(Source material Opens)
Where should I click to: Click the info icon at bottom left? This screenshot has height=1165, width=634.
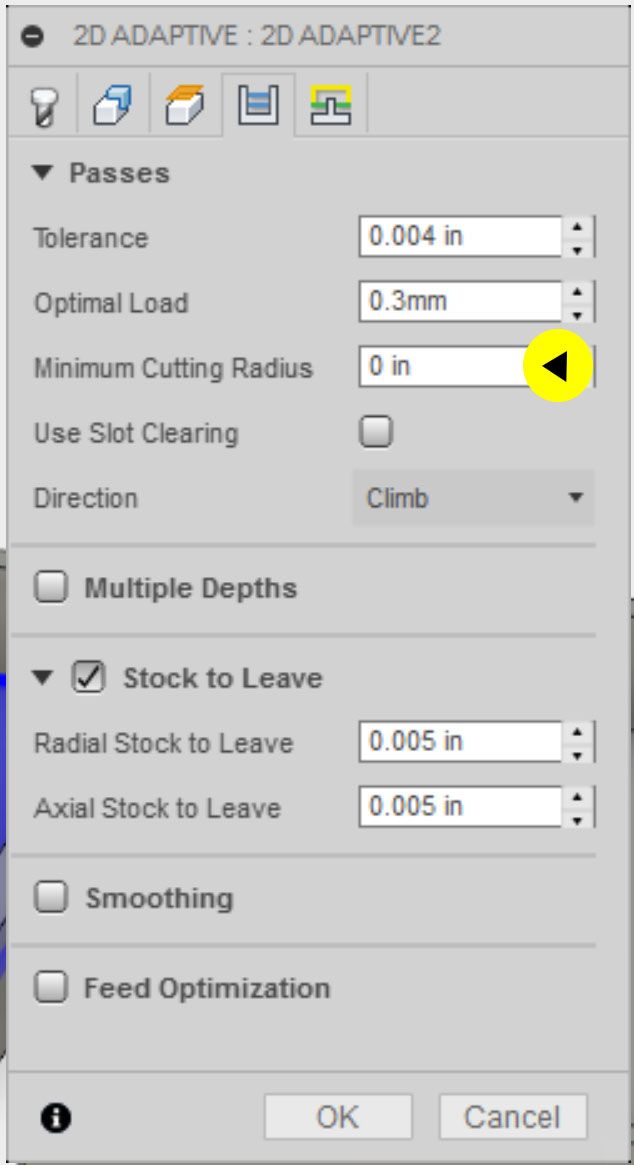pyautogui.click(x=56, y=1118)
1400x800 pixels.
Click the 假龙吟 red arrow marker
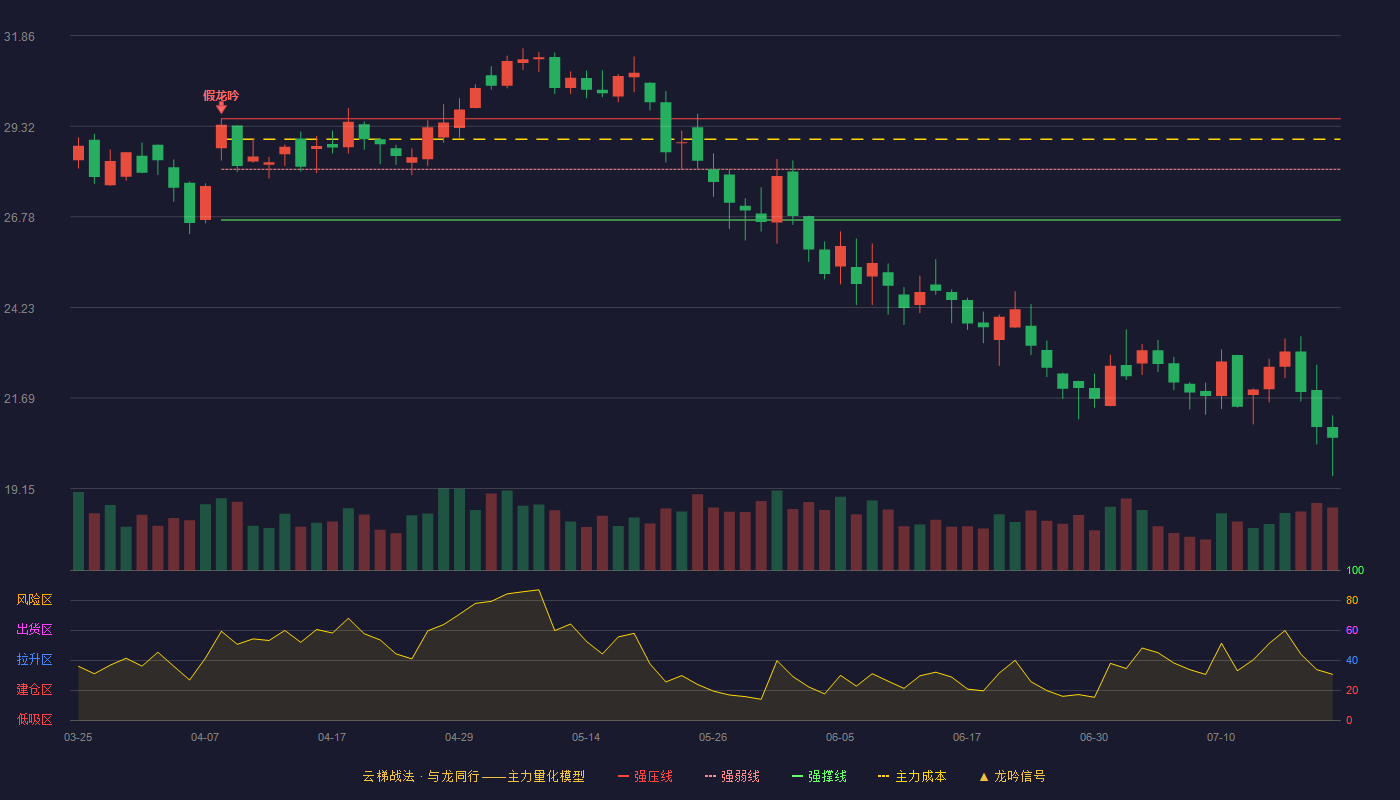point(221,107)
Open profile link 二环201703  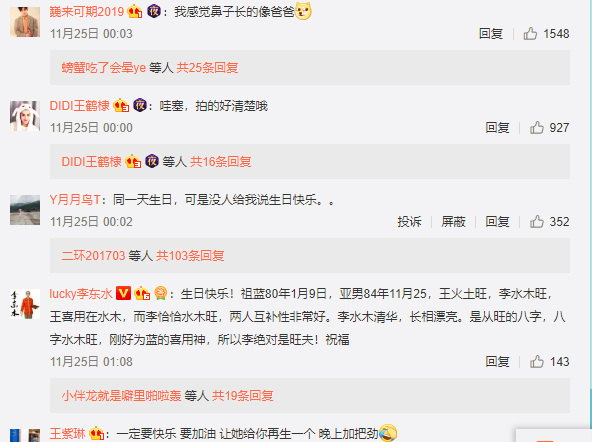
(Source material Closes)
**Exercise**
Repeat everything in the entries above word for word, excluding the images.

**Answer box**
Where should I click to: Click the info icon at bottom left? This screenshot has height=1165, width=634.
pyautogui.click(x=56, y=1118)
1400x800 pixels.
Click the 假龙吟 red arrow marker
point(221,107)
Open profile link 二环201703  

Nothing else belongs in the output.